Dopo un intervento di cataratta eseguito nel 2011 ha perso la quasi totalità della vista dell’occhio destro e, nonostante abbia una pensione di mille euro con la quale deve provvedere alla sua famiglia e sia costretto a visite periodiche da specialisti, a trattamenti di salute e farmacologici, deve ora anche pagare le spese per una causa civile, persa in primo grado, contro le strutture e i medici, pari a 30mila euro. E’ per questo che B.A., 68 anni, è ricorso in appello chiedendo anche che sia sospeso il pagamento della somma “trovandosi nella impossibilità di onorare allo stato attuale le pretese che le controparti nel giudizio stanno facendo valere”.
Davanti al giudice d’appello di Palermo, l’uomo, domani , chiederà che sia riformata la sentenza di primo grado che scagionava ospedale e i medici sulla scorta di una motivazione a suo parere ingiusta. Come riassunto dal legale del pensionato, Boris Vitiello, la sentenza appellata è la conclusione di un processo durato anni con l’avvicendarsi di due periti d’ufficio (uno dei quali non è riuscito a trovare in tutto il distretto di Palermo uno specialista oculista che lo affiancasse), con la mancata deposizione di testi pur chiamati in causa (su istanza dell’uomo ndr.), “con il particolare, indubbio, acredine professionale venutosi a creare tra i periti nel corso della consulenza espletata”.

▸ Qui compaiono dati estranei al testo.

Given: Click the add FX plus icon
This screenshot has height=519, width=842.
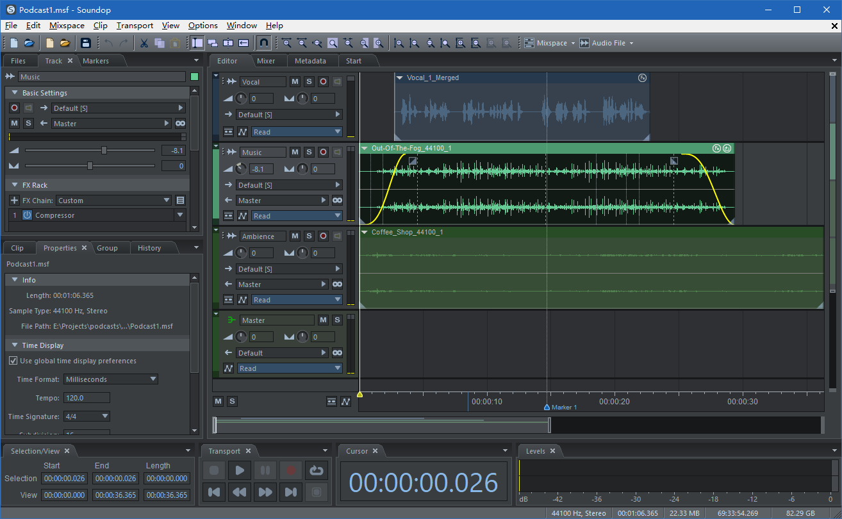Looking at the screenshot, I should click(14, 201).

L’operazione di “facoemulsificazione ed aspirazione della cataratta” fu eseguita in regime di day hospital il 20 aprile 2011 in una struttura di Agrigento. Pochi giorni dopo, B. A. dovette sottoporsi ad un nuovo intervento allo stesso occhio per un aggravamento delle sue condizioni a causa di distacco di retina, in un ospedale di Catania. Una intricata vicenda, insomma, anche sotto il profilo processuale, ai cui esiti il pensionato non si arrende “credendo ancora nella giustizia” e volendo sapere perché si trovi in questa condizione dopo un intervento sanitario di routine. Così il 4 ottobre la parola tornerà a un nuovo giudice.